Home Department: English

Barbarita Polster is a Ph.D. student in Comparative Literary Studies, with a home department in English. She holds a Master of Fine Arts degree from the School of the Art Institute of Chicago (SAIC), where she was awarded the Dean’s Graduate Scholarship, and a Bachelor of Fine Arts from the Cleveland Institute of Art (emphases in Visual & Critical Studies and Visual Culture, respectively). Since 2018, she has served as a Lecturer at both SAIC and North Park University (Chicago). Her critical writing has appeared in Artforum (forthcoming), The Brooklyn Rail, ArtSpiel, Wrong Life Review, and Shifter. She studies and speaks English, Spanish, Portuguese, and Hebrew. 

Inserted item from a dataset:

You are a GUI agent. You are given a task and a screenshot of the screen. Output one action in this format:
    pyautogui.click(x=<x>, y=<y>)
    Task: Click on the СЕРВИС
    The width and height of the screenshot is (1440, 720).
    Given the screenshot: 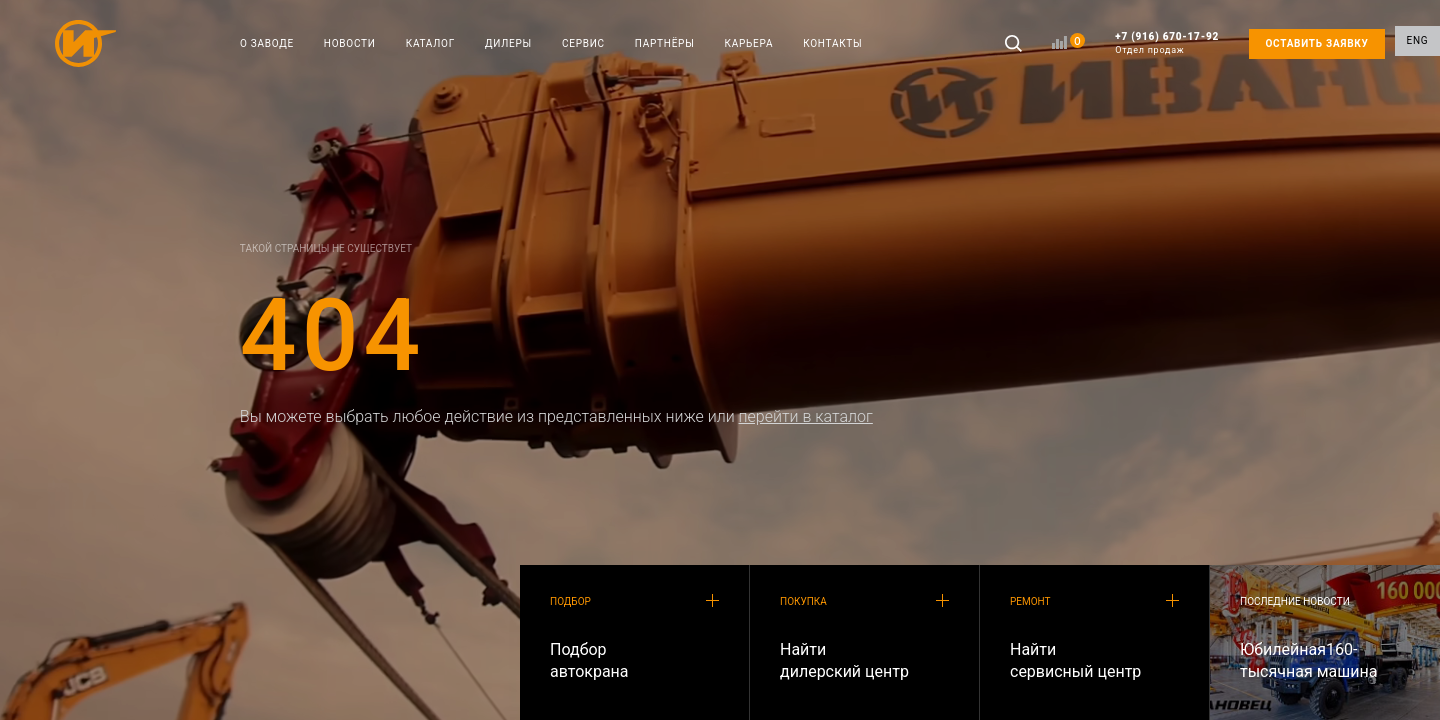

Her work focuses on the study of code-switching/code-mixing, as applied to a range of research, including a semiotic code-switching when applied to visual and literary texts, a sociocultural code-switching in exchanges between people of different backgrounds, and an infrastructural code-switching in the anthropological study of the repurposing of public goods and services according to specific material needs. Understood as a historical bellwether, the cultural texts of Latin America and the Caribbean provide insight into contemporary questions of democracy, economy, and society; the region's cultural producers operating at the intersection of all three of these modes point to the revolutionary potential of their time. Drawing theoretical connections between such concepts as Bakhtin's heteroglossia and Glissant's creolité, she proposes the application of this loose framework to undergird further research into the cultural production of this region.